SELECTED EXCERPT section start
The companies believe the above results indicate that the EPIR CdTe/Si, and more generally II-VI based technology, has the potential to displace the high cost III-V based technology, particularly in CPV systems for power plants. The results also indicate that technologies based on EPIR's novel high throughput MBE deposition technique for growing epitaxial crystalline CdTe or CdTe/Si should displace the current amorphous or polycrystalline CdTe cells and Si cells, respectively.
Dr. J. Garland of EPIR Technologies, formerly Professor of Physics at the University of Illinois, states that "As an environmentalist, I am really excited by these results and by the rapid progress EPIR is making toward the manufacture of II-VI based solar cells. Renewable energy sources such as solar energy must be used to preserve the earth for future generations and for our national security. Solar power needs only a reduction in cost to turn the corner and become a primary source of energy here and around the world, and I believe that the EPIR II-VI technology can provide the necessary cost reduction."
SELECTED EXCERPT section end
PROVIDED INFORMATION section start
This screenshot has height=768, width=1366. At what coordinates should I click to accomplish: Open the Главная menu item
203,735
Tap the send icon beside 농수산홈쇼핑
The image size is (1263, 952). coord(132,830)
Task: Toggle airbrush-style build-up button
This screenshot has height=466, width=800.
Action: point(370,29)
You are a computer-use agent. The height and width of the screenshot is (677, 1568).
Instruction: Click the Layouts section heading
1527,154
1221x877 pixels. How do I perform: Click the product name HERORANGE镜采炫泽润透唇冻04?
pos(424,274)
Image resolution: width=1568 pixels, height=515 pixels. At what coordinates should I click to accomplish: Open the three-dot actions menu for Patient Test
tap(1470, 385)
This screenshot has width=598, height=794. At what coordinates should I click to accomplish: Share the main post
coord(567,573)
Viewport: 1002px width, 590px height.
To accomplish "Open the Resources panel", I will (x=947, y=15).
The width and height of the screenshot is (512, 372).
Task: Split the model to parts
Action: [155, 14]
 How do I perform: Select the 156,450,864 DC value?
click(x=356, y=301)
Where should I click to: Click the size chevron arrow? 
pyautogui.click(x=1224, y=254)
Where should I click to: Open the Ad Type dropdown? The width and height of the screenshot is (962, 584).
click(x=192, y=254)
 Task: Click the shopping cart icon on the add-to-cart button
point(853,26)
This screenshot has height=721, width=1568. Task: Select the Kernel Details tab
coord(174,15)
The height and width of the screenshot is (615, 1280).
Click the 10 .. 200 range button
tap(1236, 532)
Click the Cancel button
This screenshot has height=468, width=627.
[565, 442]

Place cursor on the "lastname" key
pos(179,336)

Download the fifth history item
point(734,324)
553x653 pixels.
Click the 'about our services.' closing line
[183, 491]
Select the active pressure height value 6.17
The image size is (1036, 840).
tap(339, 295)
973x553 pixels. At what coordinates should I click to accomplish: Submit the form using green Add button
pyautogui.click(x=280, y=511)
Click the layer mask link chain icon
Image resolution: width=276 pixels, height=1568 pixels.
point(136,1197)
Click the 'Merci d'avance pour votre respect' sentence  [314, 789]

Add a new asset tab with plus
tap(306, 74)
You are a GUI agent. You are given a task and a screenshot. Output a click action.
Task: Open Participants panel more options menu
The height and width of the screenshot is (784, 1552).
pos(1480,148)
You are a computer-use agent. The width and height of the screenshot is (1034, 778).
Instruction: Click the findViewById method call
PROVIDED INFORMATION section end
- _WORK TO COMPLETE_
- 1) Using the EPIR solar cell passage above, not the data, decide whether each statement agrees with it: (a) Dr. J. Garland was formerly Professor of Physics at the University of Illinois; (b) the companies describe III-V based technology as low cost; (c) Dr. Garland says solar power needs only a reduction in cost to become a primary source of energy. Answer yes or no for each, quoting the words from the passage that decide it.
- 2) Proceed with the EPIR solar cell passage, picking up right after its final sentence.

- _RESPONSES IN ORDER_
- 1)
(a) Yes: "formerly Professor of Physics at the University of Illinois"
(b) No: "has the potential to displace the high cost III-V based technology"
(c) Yes: "Solar power needs only a reduction in cost to turn the corner and become a primary source of energy here and around the world"

- 2)
Sunovia and EPIR have exclusively partnered to commercialize solar and IR technologies for the renewable energy and night vision markets. Sunovia is the exclusive marketer of all products, technologies and intellectual properties that are developed by EPIR, and currently owns a significant equity interest in EPIR. EPIR is the world leader in R&D on II-VI materials and devices for IR detection and imaging for night vision, missile tracking, exploration in space and other applications. The manufacturability of II-VI based IR focal plane arrays for IR imaging shows that II-VI materials grown by MBE have reached a maturity level worthy of solar cell production. Furthermore, EPIR has now completed a major facility for the manufacture of CdTe on silicon and for the development of improved solar cells based on II-VI materials.